= Exercise instructions =
Repeat, exactly as written, the line containing "How do I perform: Switch" and each line after it through the end of the data.

= Records provided =
--- START ---

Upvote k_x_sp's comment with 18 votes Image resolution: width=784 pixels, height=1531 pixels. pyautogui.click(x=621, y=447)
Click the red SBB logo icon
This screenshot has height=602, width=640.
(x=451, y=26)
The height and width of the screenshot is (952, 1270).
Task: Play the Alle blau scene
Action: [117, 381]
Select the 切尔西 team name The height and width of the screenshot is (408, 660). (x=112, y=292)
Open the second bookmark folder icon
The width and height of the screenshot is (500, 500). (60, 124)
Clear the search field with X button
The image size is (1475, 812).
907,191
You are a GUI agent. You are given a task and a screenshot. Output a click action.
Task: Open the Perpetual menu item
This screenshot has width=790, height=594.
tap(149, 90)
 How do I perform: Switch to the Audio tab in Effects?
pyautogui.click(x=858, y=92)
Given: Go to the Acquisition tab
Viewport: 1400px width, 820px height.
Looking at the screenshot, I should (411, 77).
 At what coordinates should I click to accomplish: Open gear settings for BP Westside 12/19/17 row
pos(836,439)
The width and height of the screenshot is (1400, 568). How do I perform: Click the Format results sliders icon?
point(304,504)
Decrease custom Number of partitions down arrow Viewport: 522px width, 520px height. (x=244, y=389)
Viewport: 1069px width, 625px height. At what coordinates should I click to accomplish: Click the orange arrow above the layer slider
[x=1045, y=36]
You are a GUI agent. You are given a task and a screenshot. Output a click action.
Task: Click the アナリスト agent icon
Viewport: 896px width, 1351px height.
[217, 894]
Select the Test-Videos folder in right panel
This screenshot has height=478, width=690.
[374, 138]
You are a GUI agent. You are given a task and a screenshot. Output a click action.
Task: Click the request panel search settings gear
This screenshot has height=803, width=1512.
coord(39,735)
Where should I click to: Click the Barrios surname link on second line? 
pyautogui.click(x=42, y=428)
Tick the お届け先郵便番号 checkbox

--- END ---

= Solution to the exercise =
 How do I perform: Switch to the Audio tab in Effects?
pyautogui.click(x=858, y=92)
Given: Go to the Acquisition tab
Viewport: 1400px width, 820px height.
Looking at the screenshot, I should (411, 77).
 At what coordinates should I click to accomplish: Open gear settings for BP Westside 12/19/17 row
pos(836,439)
The width and height of the screenshot is (1400, 568). How do I perform: Click the Format results sliders icon?
point(304,504)
Decrease custom Number of partitions down arrow Viewport: 522px width, 520px height. (x=244, y=389)
Viewport: 1069px width, 625px height. At what coordinates should I click to accomplish: Click the orange arrow above the layer slider
[x=1045, y=36]
You are a GUI agent. You are given a task and a screenshot. Output a click action.
Task: Click the アナリスト agent icon
Viewport: 896px width, 1351px height.
[217, 894]
Select the Test-Videos folder in right panel
This screenshot has height=478, width=690.
[374, 138]
You are a GUI agent. You are given a task and a screenshot. Output a click action.
Task: Click the request panel search settings gear
This screenshot has height=803, width=1512.
coord(39,735)
Where should I click to: Click the Barrios surname link on second line? 
pyautogui.click(x=42, y=428)
Tick the お届け先郵便番号 checkbox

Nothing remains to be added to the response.